So YouTube…

For those of you who don’t know I used to have a YouTube channel. It was very successful, and at its peak had a pretty substantial following. But, notice I said “used to”.

And as such, I have been asked on several occasions why I don’t re-start it. And this is usually followed up with, “don’t you know others need this information too?”. They need an outlet to learn these skills so that they can live a more sustainable life, improve their health, or be better stewards of the environment….

All of this is very true, and I agree!

We tell those new to farming, homesteading, or preparedness to get educated, but don’t give them a real place to start.
Instead, we hand them a link to a YouTube channel and call it “training and education.”

Here’s the truth: you can’t learn to farm from vibes and videos. In fact, I’m going to drop some knowledge on you, in the homestead genre, most of them are great actors, and gifted at producing media, but they are for the most part, fake.

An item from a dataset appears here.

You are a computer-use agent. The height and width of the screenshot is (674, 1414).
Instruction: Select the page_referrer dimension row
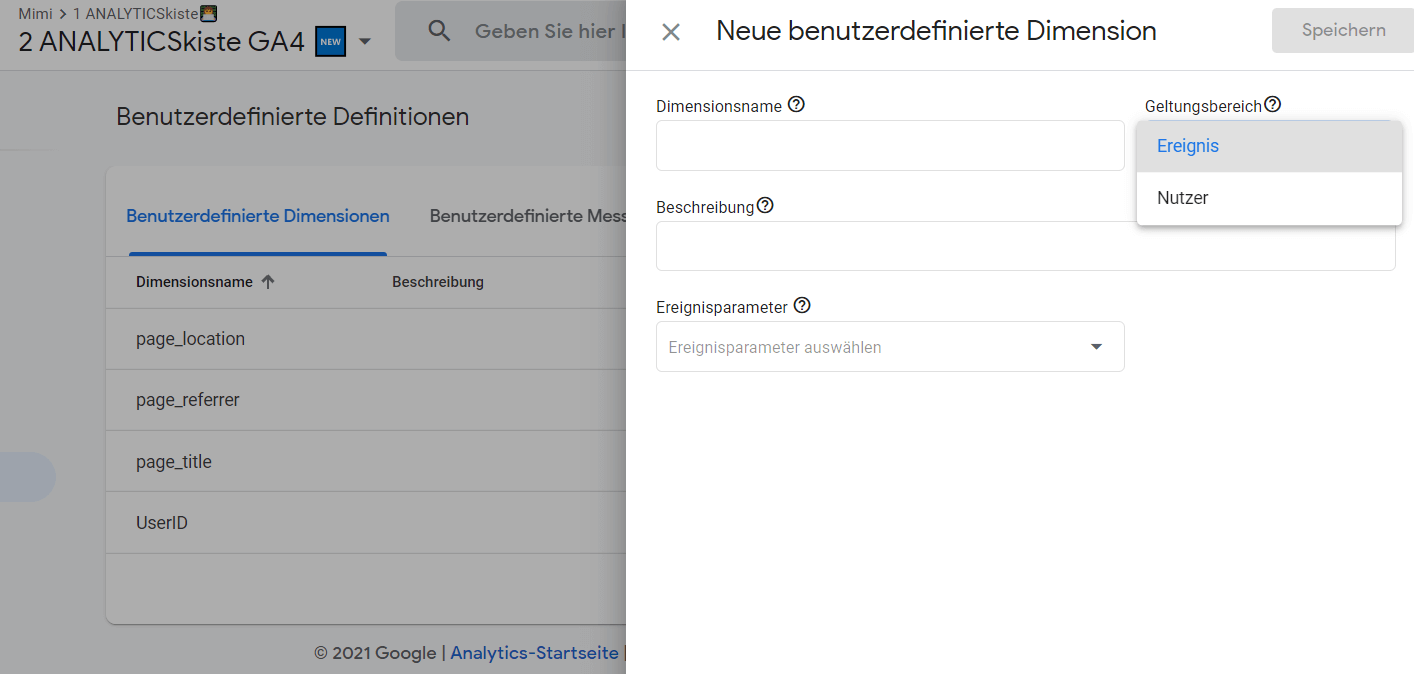[x=190, y=400]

The content is for clicks, likes, shares, and revenue, not about educating you.

You can’t plan or simulate a video of a birthing complication with an animal. And if you run back for a camera, instead of taking action to save the animal, then in my book, you don’t need to have animals. It’s one thing if by chance you have a camera handy, but that often isn’t the case.

You can’t simulate a pest outbreak in a PDF.

You don’t learn to fix a busted irrigation line by watching Instagram Reels.

No online course teaches you how to respond when 40% of your crop fails the week before your maiden farmers market launch.
Guys farming isn’t just about technique, it’s tension management.
It’s being on the hook for a living thing — a crop, a system, a sale — and showing up when things go sideways, regardless of what’s going on and how you feel.

If we want to grow the next generation of farmers, we need more than content. We need context.
We need modular, hands-on training models that build competence through reps, not reading.

We need systems where people fail safely — and learn to recover.
And we need people in the room who’ve done it before.

Farming is a profession and it should be taught like one.

Let’s stop building courses.
Let’s start building apprenticeships, community and hope!

That’s what I’m here for… That’s what I bring to the table. If you want to farm, homestead, or prepare for real, contact me.

Lets discuss what your goals are and remember, the internet is nice, but real community and help from actual humans cannot be allowed to fade from existence.

***Disclaimer*** The content of this blog was completely generated by a human, but the image that looks completely real was A.I. generated…….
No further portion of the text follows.